Granted a P/E ratio of 15 or 17.5 is not likely to happen over the next 5 years barring a major collapse in the markets as a whole or some other financial calamity. Visa's long term growth should still justify at least a 20x TTM P/E ratio, if not higher, so I would consider the PE20-PE27.5 scenarios the likely outcomes assuming normal market and economic conditions. That pushes the ratio of 10%+ returns to 10 out 20.
Before investing in Visa at the current price you have to ask yourself if you're willing to take on the possibility of your own returns lagging behind the true business performance of the company.
The valuation has come down over the last week as the share price has fallen. That's helped to bring the TTM P/E ratio down from above 27 to around 25. The growth prospects for Visa haven't changed so this has opened up an opportunity for investors to add shares at a decent valuation.
There's been opportunities to add shares of Visa at a 20x P/E ratio in the past and I expect other opportunities will arrive in the future when the markets are going haywire. However, I consider the shares to be on the high end of fair value right now but it's attractive enough to initiate a position for those looking to add this wonderful company to their portfolio. Personally I'll be waiting for a better opportunity to add shares when the markets are a bit more crazy.
Visa is a wonderful company and one that I'm glad to own already. Visa's growth potential and shareholder friendliness makes them one of the few Challengers that I think is a "no doubter" Champion in the making.
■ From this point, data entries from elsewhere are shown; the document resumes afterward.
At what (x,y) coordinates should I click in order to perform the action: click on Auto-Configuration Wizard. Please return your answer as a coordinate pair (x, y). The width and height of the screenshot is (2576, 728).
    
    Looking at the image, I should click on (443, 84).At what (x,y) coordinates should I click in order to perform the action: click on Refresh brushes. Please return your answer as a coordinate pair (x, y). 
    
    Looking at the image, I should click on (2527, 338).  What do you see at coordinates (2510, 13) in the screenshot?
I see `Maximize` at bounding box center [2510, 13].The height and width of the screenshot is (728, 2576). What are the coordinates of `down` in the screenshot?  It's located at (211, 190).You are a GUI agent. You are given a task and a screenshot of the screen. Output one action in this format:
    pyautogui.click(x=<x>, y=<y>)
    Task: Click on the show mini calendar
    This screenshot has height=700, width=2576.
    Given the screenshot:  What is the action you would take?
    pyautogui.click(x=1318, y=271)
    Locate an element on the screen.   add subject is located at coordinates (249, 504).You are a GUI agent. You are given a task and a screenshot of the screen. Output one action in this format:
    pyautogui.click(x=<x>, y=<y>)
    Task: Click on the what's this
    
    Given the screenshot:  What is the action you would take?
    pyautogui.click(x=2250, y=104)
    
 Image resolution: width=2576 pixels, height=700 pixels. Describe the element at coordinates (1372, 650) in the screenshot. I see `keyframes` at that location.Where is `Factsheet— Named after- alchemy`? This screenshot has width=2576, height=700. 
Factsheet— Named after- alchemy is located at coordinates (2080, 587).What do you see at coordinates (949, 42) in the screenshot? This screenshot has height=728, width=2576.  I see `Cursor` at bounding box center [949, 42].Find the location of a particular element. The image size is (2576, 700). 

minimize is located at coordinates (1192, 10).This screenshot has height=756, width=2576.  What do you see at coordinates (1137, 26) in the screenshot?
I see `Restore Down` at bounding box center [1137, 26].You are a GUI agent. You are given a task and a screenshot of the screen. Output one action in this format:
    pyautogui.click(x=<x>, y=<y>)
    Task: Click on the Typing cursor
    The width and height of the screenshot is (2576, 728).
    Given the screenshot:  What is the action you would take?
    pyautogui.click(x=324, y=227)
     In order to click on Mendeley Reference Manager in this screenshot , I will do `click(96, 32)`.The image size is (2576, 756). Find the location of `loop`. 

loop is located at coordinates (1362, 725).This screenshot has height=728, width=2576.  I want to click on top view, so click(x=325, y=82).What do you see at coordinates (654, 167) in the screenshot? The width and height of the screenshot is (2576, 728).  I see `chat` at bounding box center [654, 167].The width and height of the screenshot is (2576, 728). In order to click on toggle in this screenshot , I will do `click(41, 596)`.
It's been one of the best performers in my portfolio. The current valuation isn't undervalued yet; however, it still represents a possible entry point in one of the more stable, high growth companies for ones portfolio.
Disclosure: I am/we are long V.
I wrote this article myself, and it expresses my own opinions. I am not receiving compensation for it (other than from Seeking Alpha). I have no business relationship with any company whose stock is mentioned in this article.
Additional disclosure: I am not an investing professional. Investing involves risks. Please consult a financial professional prior to investing and do your own due diligence. I may add to my position in Visa over the next 72 hours. All charts and images were sourced from my own stock analysis spreadsheet unless otherwise noted.